### What you should do
Search the entries below for "The width and height of the screenshot is (1037, 691).". Give that line and all the lines after it again, exactly, through the last, without pictures.

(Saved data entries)

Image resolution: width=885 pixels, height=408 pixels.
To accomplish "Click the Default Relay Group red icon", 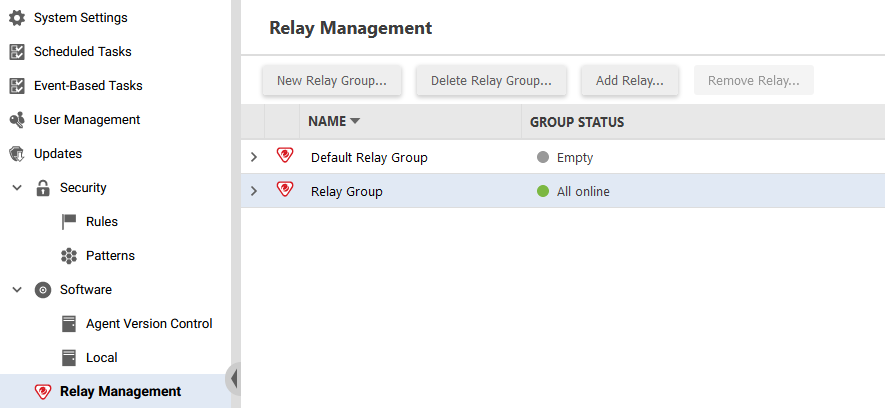I will (285, 155).
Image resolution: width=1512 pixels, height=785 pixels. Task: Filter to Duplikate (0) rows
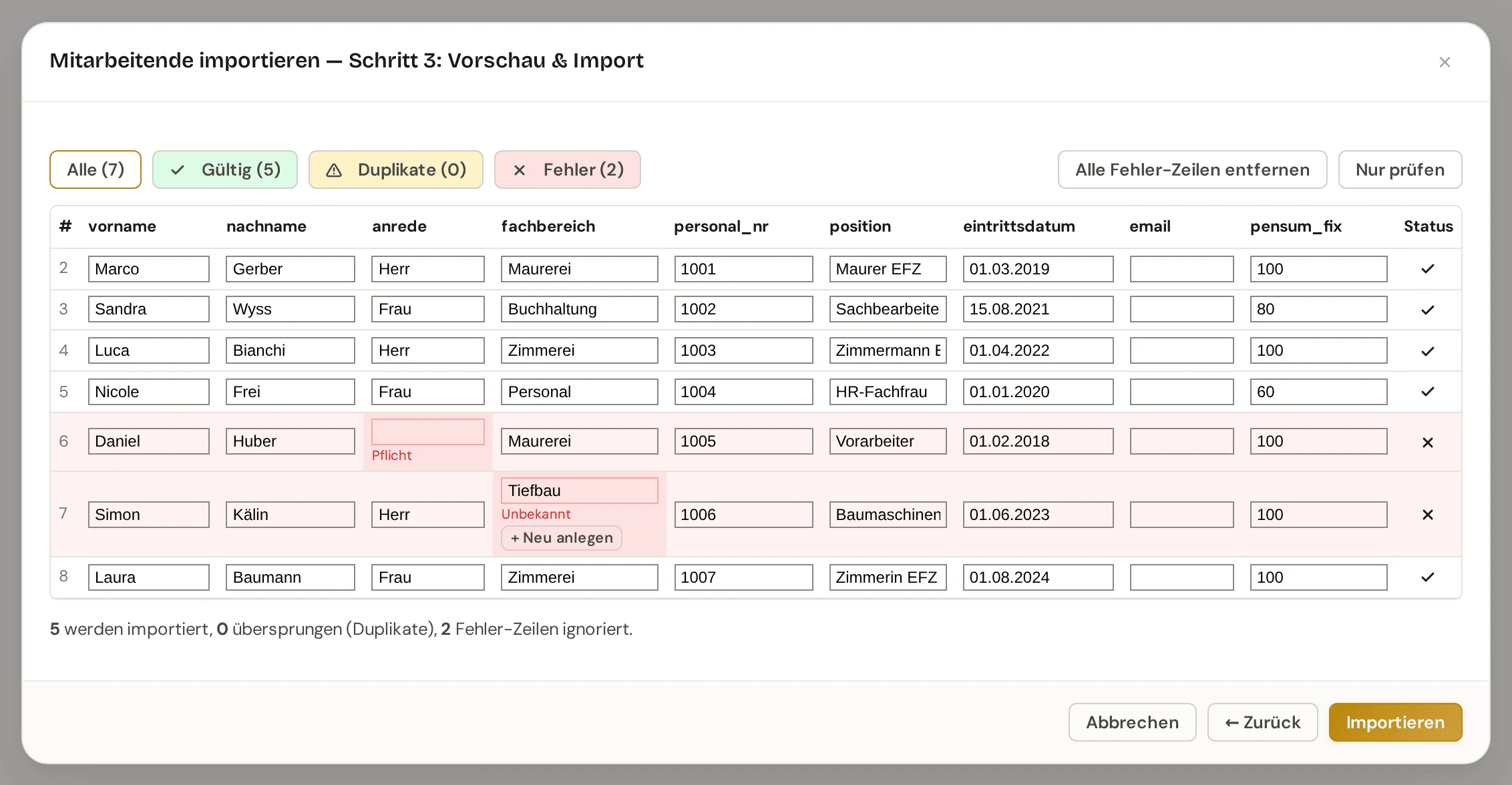pos(396,170)
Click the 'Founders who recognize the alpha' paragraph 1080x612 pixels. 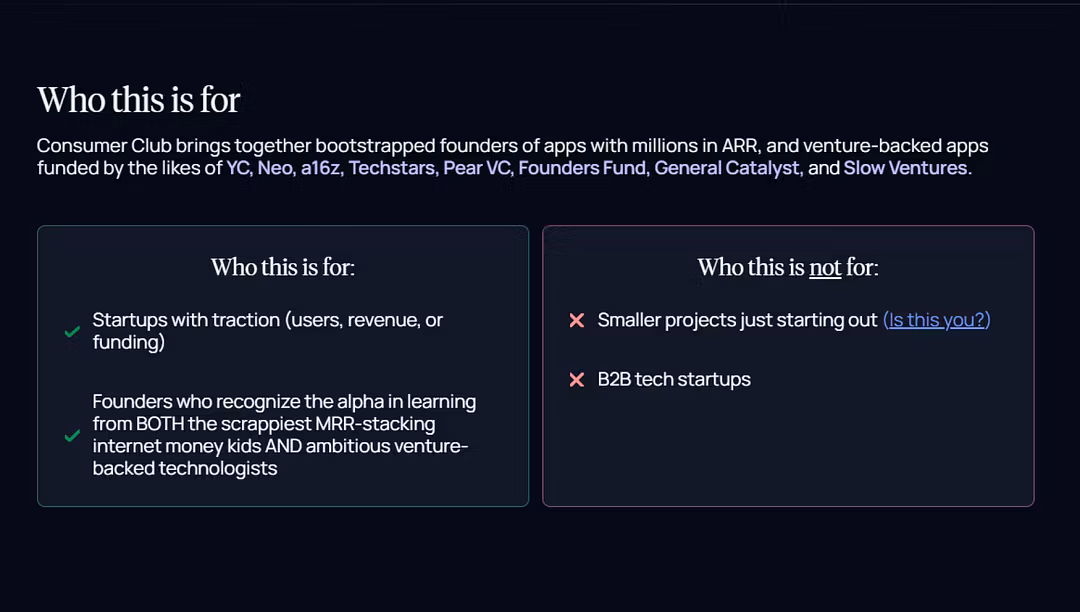pos(284,435)
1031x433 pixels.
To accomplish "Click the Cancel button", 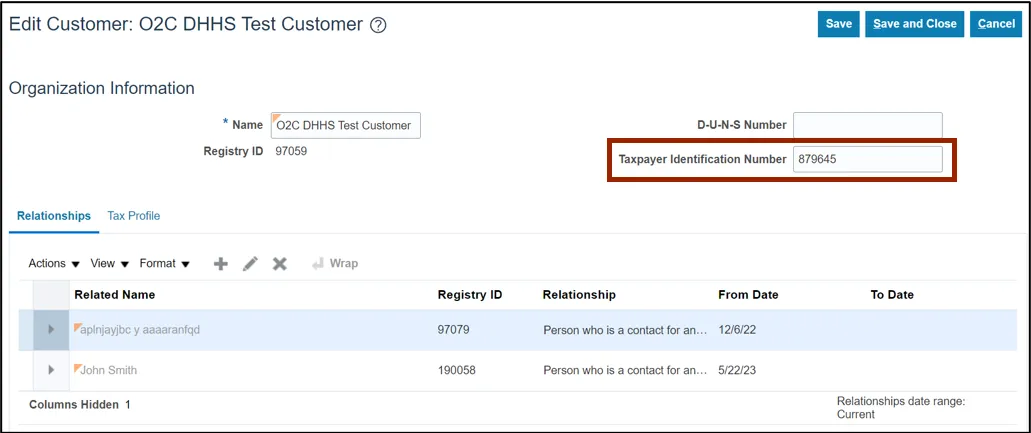I will 995,24.
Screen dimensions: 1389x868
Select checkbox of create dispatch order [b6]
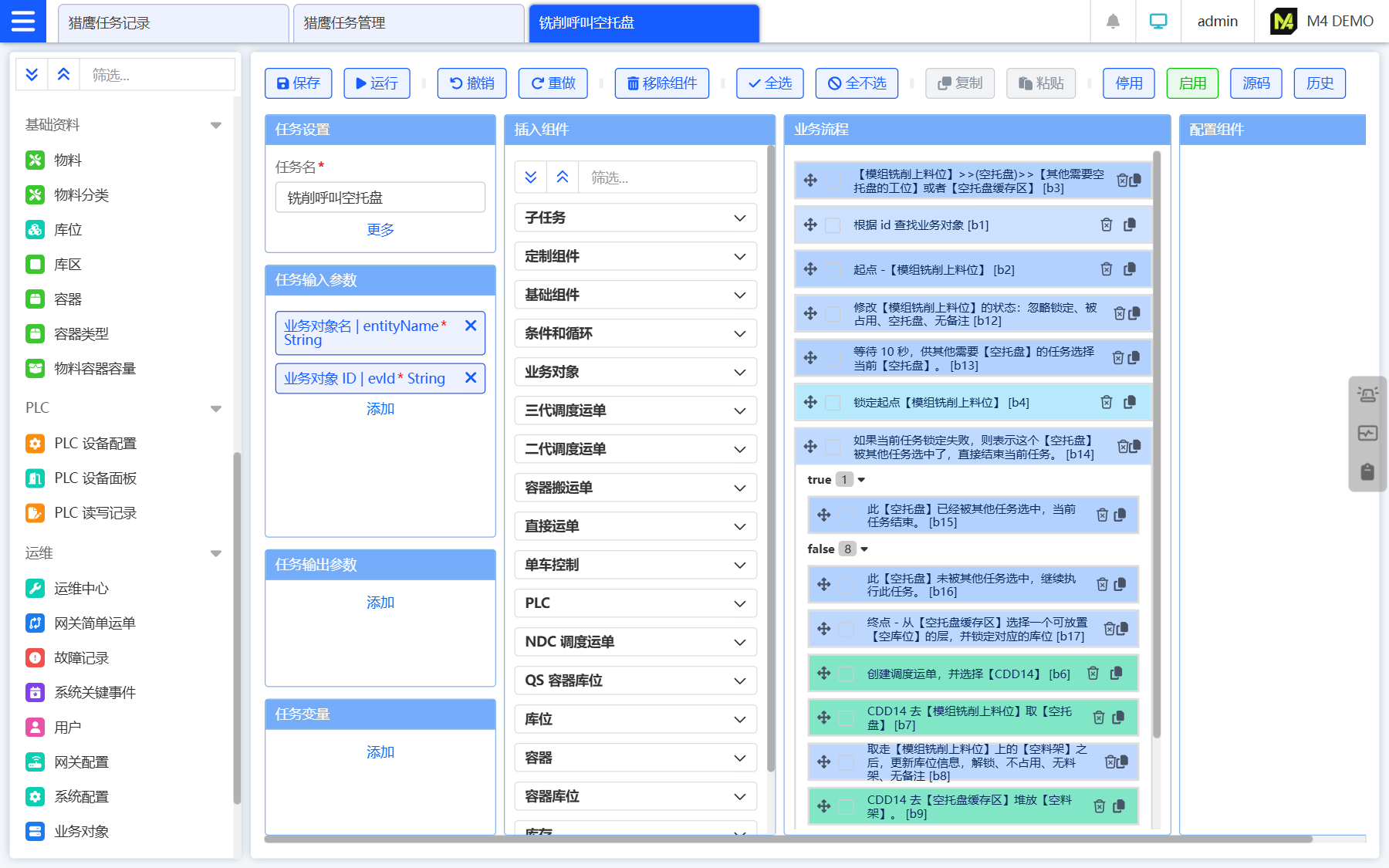(x=847, y=674)
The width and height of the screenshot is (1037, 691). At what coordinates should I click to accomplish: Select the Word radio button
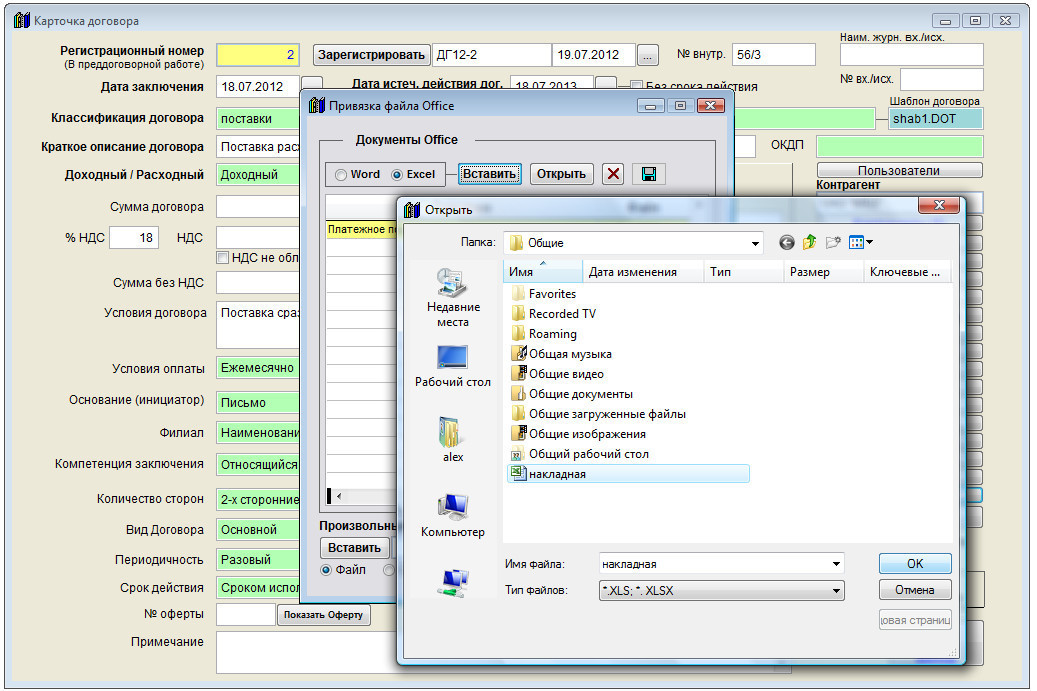click(x=342, y=174)
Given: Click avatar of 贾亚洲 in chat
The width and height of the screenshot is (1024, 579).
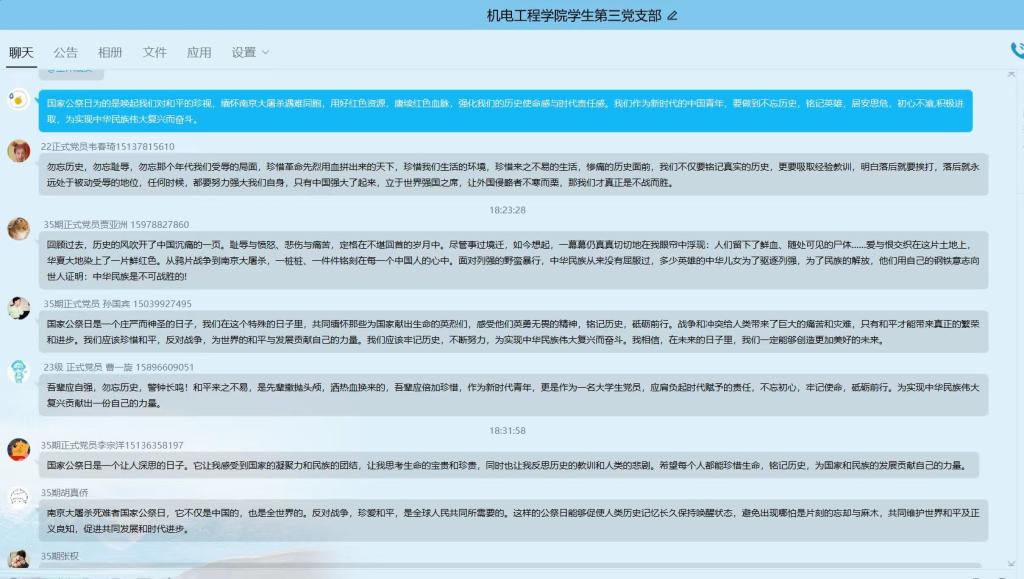Looking at the screenshot, I should coord(18,229).
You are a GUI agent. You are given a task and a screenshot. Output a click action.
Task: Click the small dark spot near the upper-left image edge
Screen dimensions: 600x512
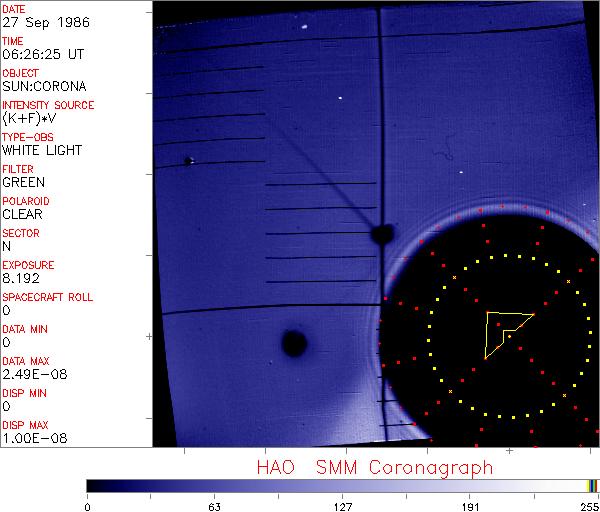click(x=188, y=160)
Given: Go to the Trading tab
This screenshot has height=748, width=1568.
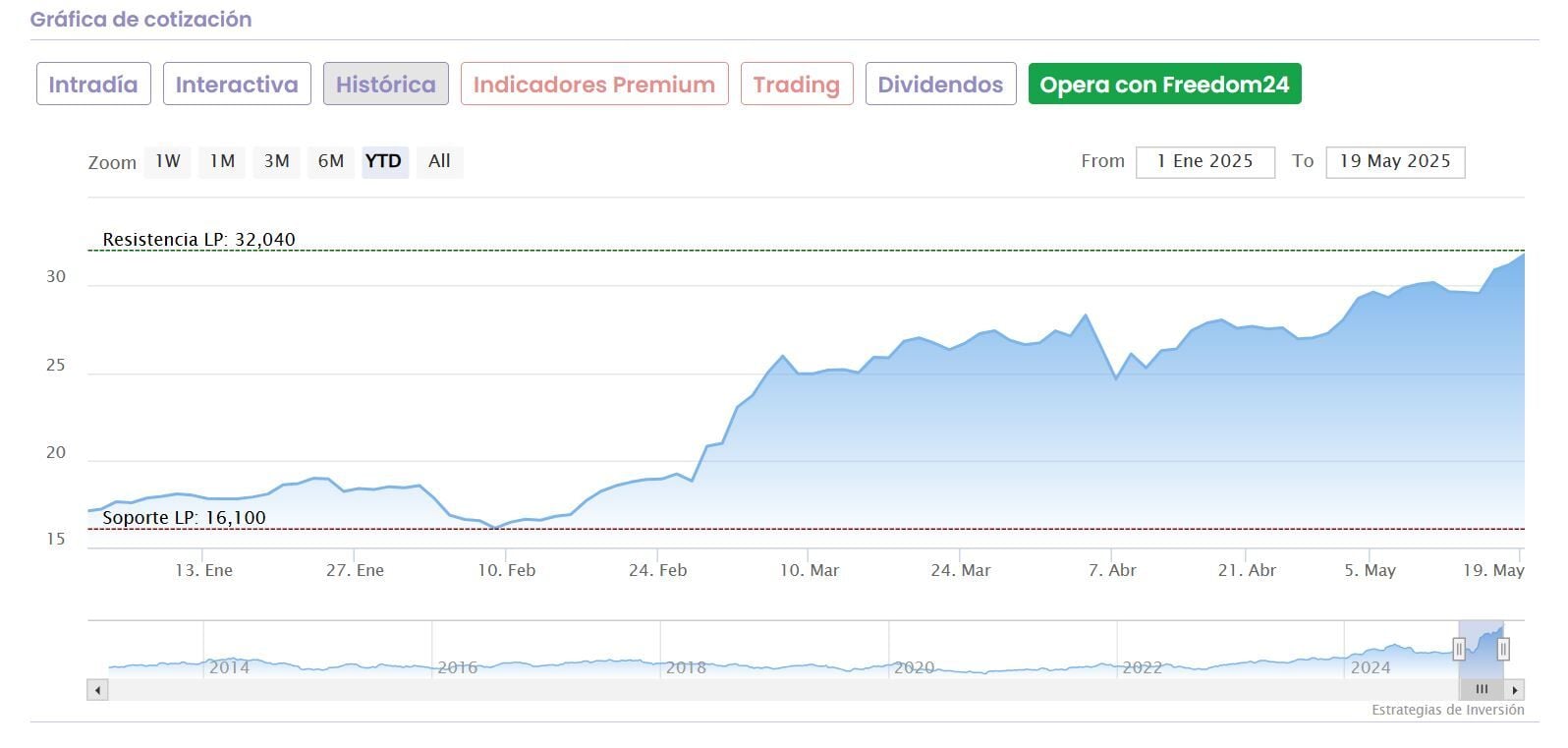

### Task answer
The width and height of the screenshot is (1037, 691). At what coordinates should I click to accomplish: Select the Word radio button
click(x=342, y=174)
Given: Click avatar of 贾亚洲 in chat
The width and height of the screenshot is (1024, 579).
Looking at the screenshot, I should coord(18,229).
You are a GUI agent. You are given a task and a screenshot. Output a click action.
Task: Click the small dark spot near the upper-left image edge
Screen dimensions: 600x512
click(x=188, y=160)
Given: Go to the Trading tab
This screenshot has height=748, width=1568.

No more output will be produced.